April 13, 2014 8:52 pm
Updated: April 14, 2014 1:47 am

6 birds compete in Vancouver’s official City Bird competition


Six feathered hopefuls are vying to be elected Vancouver’s official City Bird and they need your votes.

Bird enthusiasts gathered in Stanley Park Sunday morning to choose their favourite among six birds that live in Vancouver all year round.

It’s all part of an educational competition geared towards raising awareness about the importance of birds in our ecosystem. The competition is part of Bird Week, which runs from May 3 to 10.

Bird Week will kick off with an official proclamation and walk on Beach Avenue.

Throughout the week, there will be artists’ workshops and art exhibits at the Roundhouse and Hillcrest community centres, closing with a series of walks in Vancouver parks to celebrate World Migratory Bird Day.

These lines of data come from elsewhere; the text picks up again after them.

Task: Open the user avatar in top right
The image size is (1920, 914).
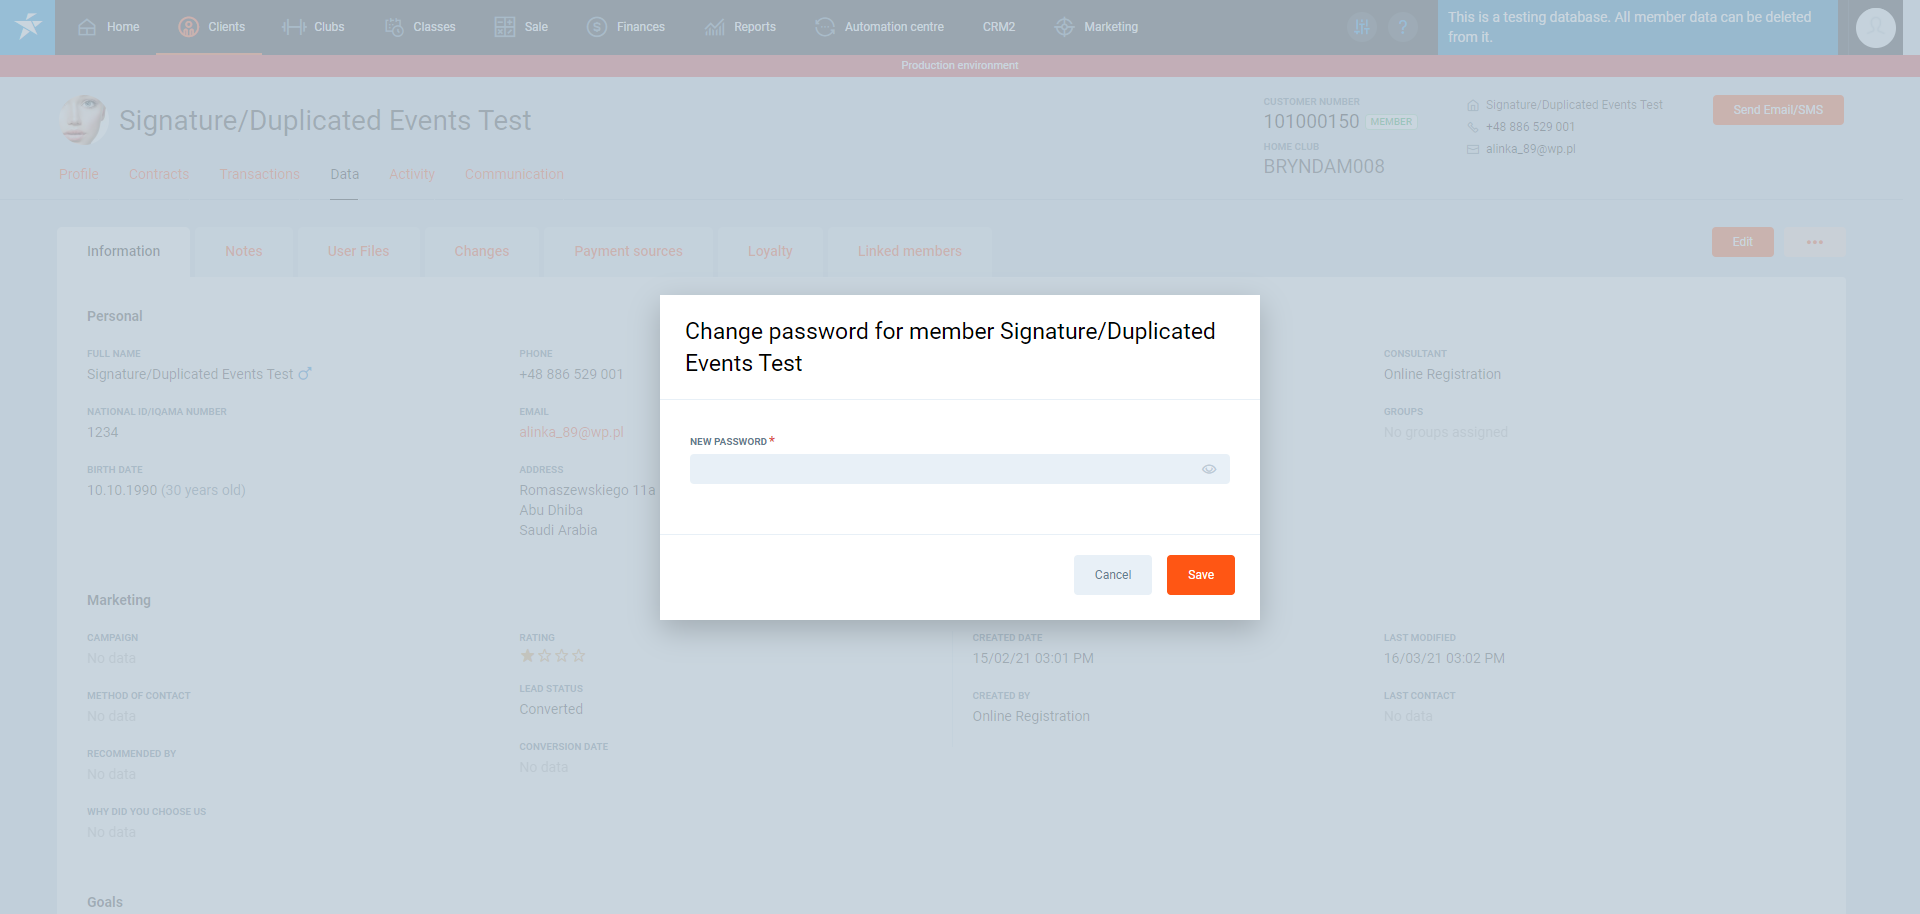Action: pyautogui.click(x=1875, y=27)
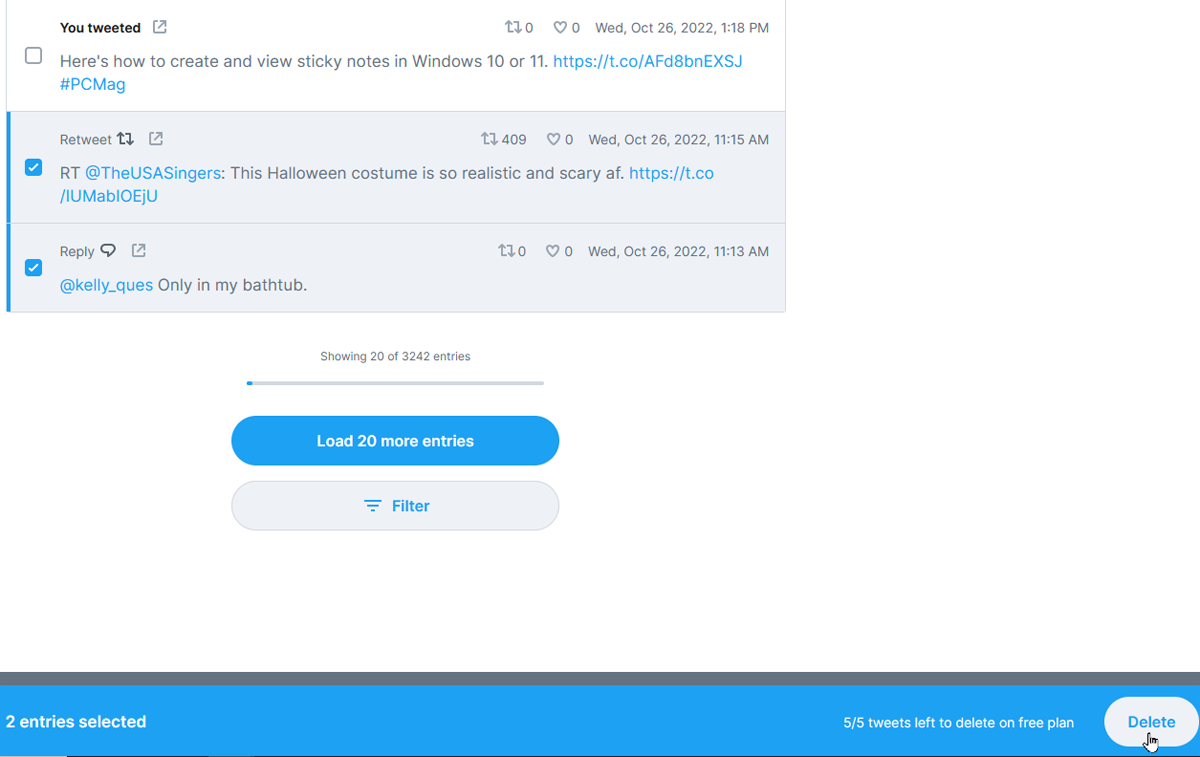The height and width of the screenshot is (757, 1200).
Task: Click the reply speech bubble icon
Action: pos(107,250)
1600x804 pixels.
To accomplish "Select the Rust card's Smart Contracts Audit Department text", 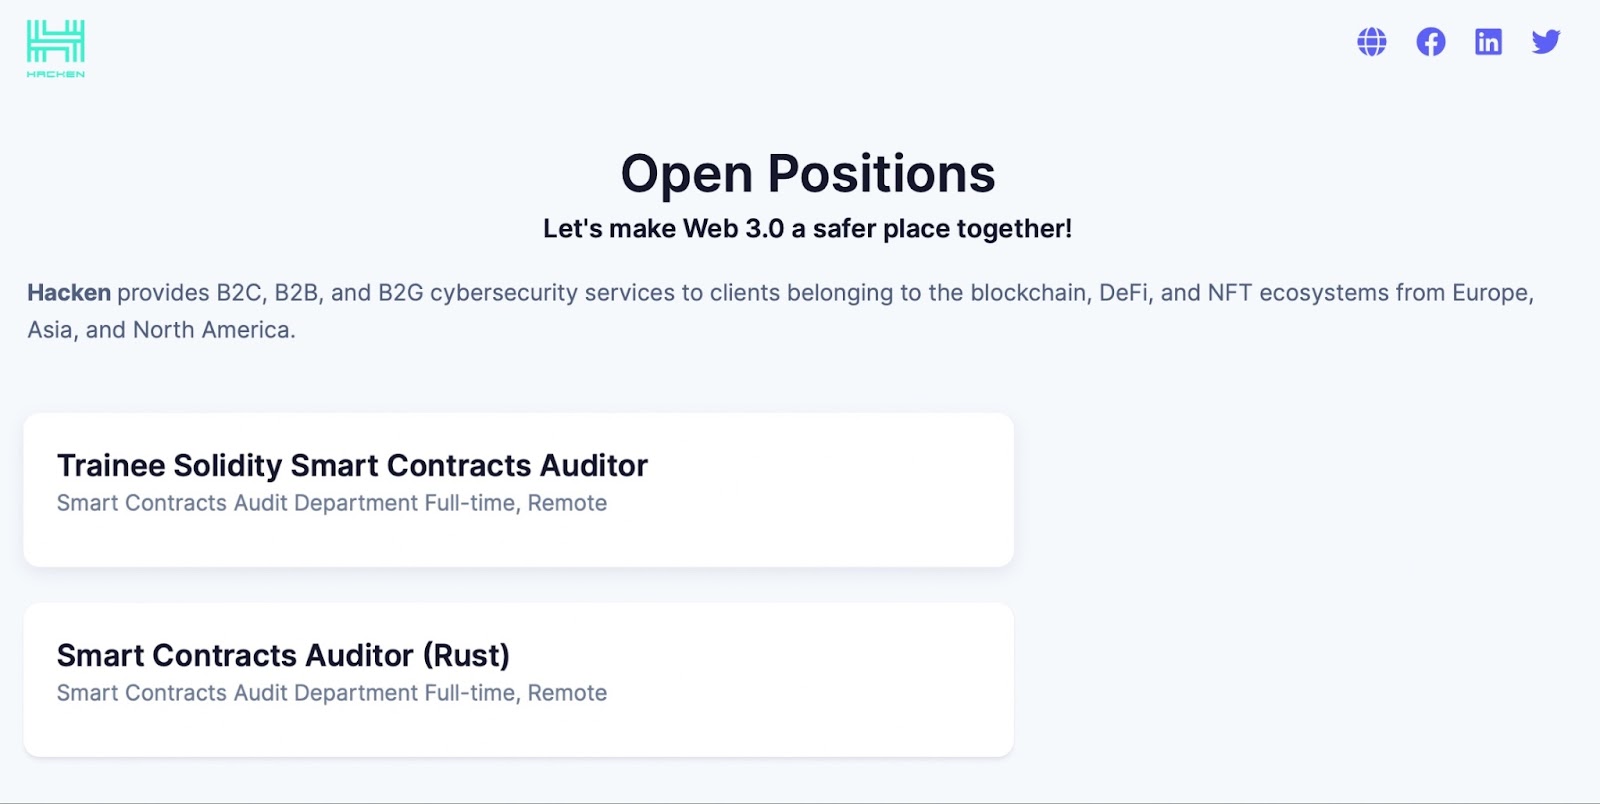I will 237,693.
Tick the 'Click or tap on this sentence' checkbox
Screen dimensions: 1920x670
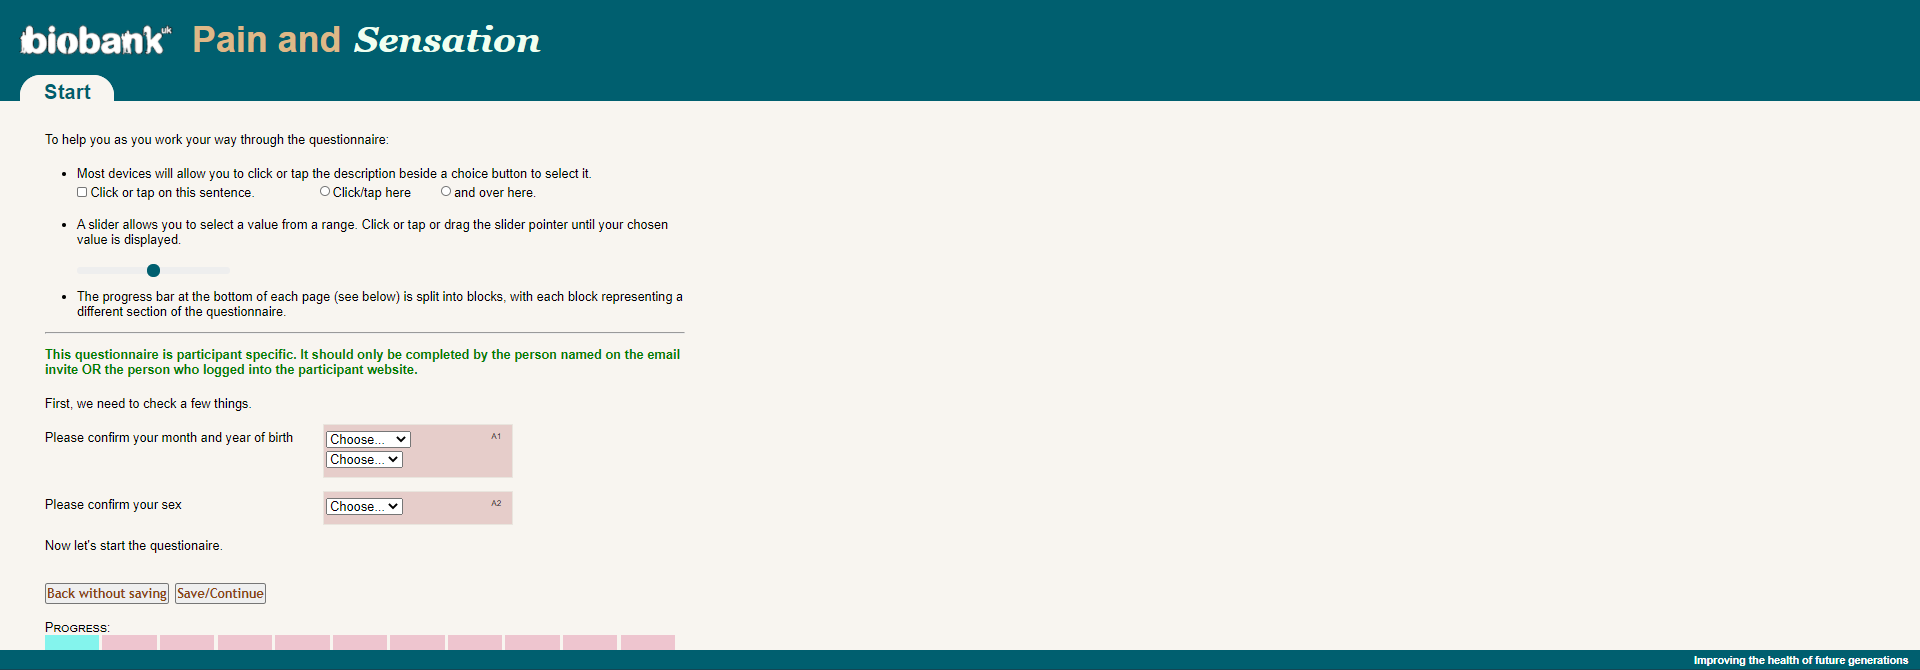82,192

The winner of the City Bird competition will be featured on buttons during next year’s Bird Week. Vancouver residents can vote online for their favourite bird until May 3.

Each bird has taken to social media to promote themselves using the hashtag #vancitybird on Twitter.

Meet the birds:

Anna’s Hummingbird

Anna’s Hummingbirds are tiny, but highly showy, Vancouver birds. They’re bright and colourful, fearless around humans, and the males will swoop up 130 feet in the air and then dive to the ground to woo the ladies.

Black-Capped Chickadee

The cute Black-Capped Chickadee is a can-do bird who loves to explore and is always the first to find a feeder in the area. It’s a social, popular bird who lives in the forest, hides food to eat later, and has a well-known whistled song.

Pileated Woodpecker ‏

The stately Pileated Woodpecker is the largest of the City Bird candidates, and lives exclusively in mature forests. The holes it pecks provide homes and nests for many other bird species.

GALLERY: Vancouver’s City Bird nominees

Varied Thrush ‏

Though brightly coloured, the Varied Thrush is a shy bird whose song is often described as a “sad referee’s whistle.” It spends the winter at sea level, then heads up mountains to breed in spring.

Northern Flicker ‏

The Northern Flicker is at home in both forest and urban environments, eating and living easily in both, and is unafraid to squawk at its human neighbours. A cousin of the Pileated Woodpecker, the Flicker also pecks holes that other species use to survive.

Pacific Wren

In 2010, Pacific Wrens were split off as their own species from the Winter Wren family. The brown Pacific Wren is a shy and solitary bird, hiding in its forest habitat and avoiding people. However, despite its tiny size, its voice is enormously powerful.

Last year’s official elected City Bird was the Northwestern Crow.